▶ [Aim of the exercise]:
Rewrite the material below with "Where is" swapped for "Where can I find" wherever it appears, and keep everything else the same.
Provided material Block Start
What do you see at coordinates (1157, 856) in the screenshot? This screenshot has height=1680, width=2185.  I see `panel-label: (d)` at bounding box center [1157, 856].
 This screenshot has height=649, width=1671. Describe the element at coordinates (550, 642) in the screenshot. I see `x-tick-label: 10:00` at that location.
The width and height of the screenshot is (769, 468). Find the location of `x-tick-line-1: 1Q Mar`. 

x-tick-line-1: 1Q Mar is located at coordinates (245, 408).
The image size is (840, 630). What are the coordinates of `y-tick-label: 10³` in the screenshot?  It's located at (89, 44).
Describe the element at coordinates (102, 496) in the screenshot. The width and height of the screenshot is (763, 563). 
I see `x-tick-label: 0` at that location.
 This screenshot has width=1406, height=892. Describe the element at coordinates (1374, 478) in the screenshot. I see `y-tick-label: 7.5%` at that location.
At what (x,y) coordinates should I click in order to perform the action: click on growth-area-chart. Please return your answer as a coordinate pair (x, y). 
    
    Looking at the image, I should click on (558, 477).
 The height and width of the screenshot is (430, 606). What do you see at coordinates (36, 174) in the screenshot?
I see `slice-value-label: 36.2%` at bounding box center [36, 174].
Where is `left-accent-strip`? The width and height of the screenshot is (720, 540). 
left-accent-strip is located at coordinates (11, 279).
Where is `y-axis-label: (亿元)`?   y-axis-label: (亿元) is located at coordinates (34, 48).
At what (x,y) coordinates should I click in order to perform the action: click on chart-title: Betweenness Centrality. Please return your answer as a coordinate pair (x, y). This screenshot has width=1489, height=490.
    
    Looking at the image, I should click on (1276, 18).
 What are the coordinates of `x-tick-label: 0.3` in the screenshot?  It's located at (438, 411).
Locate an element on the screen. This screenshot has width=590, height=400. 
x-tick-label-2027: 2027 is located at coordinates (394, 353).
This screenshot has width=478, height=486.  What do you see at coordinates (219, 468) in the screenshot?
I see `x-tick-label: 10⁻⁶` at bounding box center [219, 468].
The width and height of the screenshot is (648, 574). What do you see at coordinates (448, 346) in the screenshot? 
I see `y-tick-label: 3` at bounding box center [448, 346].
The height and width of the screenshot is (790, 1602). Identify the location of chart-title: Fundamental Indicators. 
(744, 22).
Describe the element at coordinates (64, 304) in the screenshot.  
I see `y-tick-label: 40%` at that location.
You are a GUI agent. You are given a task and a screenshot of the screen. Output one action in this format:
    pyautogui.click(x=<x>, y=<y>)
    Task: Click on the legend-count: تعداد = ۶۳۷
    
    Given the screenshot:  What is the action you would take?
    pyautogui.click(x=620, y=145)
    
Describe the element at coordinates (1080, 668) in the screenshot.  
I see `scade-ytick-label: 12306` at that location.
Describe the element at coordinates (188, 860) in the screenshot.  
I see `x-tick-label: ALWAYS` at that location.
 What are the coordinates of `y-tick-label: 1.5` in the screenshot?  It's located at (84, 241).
Provided material Block End
▶ [Answer section]:
What do you see at coordinates (1157, 856) in the screenshot? This screenshot has height=1680, width=2185.  I see `panel-label: (d)` at bounding box center [1157, 856].
 This screenshot has height=649, width=1671. Describe the element at coordinates (550, 642) in the screenshot. I see `x-tick-label: 10:00` at that location.
The width and height of the screenshot is (769, 468). Find the location of `x-tick-line-1: 1Q Mar`. 

x-tick-line-1: 1Q Mar is located at coordinates (245, 408).
The image size is (840, 630). What are the coordinates of `y-tick-label: 10³` in the screenshot?  It's located at (89, 44).
Describe the element at coordinates (102, 496) in the screenshot. The width and height of the screenshot is (763, 563). 
I see `x-tick-label: 0` at that location.
 This screenshot has width=1406, height=892. Describe the element at coordinates (1374, 478) in the screenshot. I see `y-tick-label: 7.5%` at that location.
At what (x,y) coordinates should I click in order to perform the action: click on growth-area-chart. Please return your answer as a coordinate pair (x, y). 
    
    Looking at the image, I should click on (558, 477).
 The height and width of the screenshot is (430, 606). What do you see at coordinates (36, 174) in the screenshot?
I see `slice-value-label: 36.2%` at bounding box center [36, 174].
Where can I find `left-accent-strip`? The width and height of the screenshot is (720, 540). 
left-accent-strip is located at coordinates (11, 279).
Where can I find `y-axis-label: (亿元)`?   y-axis-label: (亿元) is located at coordinates (34, 48).
At what (x,y) coordinates should I click in order to perform the action: click on chart-title: Betweenness Centrality. Please return your answer as a coordinate pair (x, y). This screenshot has width=1489, height=490.
    
    Looking at the image, I should click on (1276, 18).
 What are the coordinates of `x-tick-label: 0.3` in the screenshot?  It's located at (438, 411).
Locate an element on the screen. This screenshot has width=590, height=400. 
x-tick-label-2027: 2027 is located at coordinates (394, 353).
This screenshot has width=478, height=486.  What do you see at coordinates (219, 468) in the screenshot?
I see `x-tick-label: 10⁻⁶` at bounding box center [219, 468].
The width and height of the screenshot is (648, 574). What do you see at coordinates (448, 346) in the screenshot? 
I see `y-tick-label: 3` at bounding box center [448, 346].
The height and width of the screenshot is (790, 1602). Identify the location of chart-title: Fundamental Indicators. 
(744, 22).
Describe the element at coordinates (64, 304) in the screenshot.  
I see `y-tick-label: 40%` at that location.
You are a GUI agent. You are given a task and a screenshot of the screen. Output one action in this format:
    pyautogui.click(x=<x>, y=<y>)
    Task: Click on the legend-count: تعداد = ۶۳۷
    
    Given the screenshot:  What is the action you would take?
    pyautogui.click(x=620, y=145)
    
Describe the element at coordinates (1080, 668) in the screenshot.  
I see `scade-ytick-label: 12306` at that location.
Describe the element at coordinates (188, 860) in the screenshot.  
I see `x-tick-label: ALWAYS` at that location.
 What are the coordinates of `y-tick-label: 1.5` in the screenshot?  It's located at (84, 241).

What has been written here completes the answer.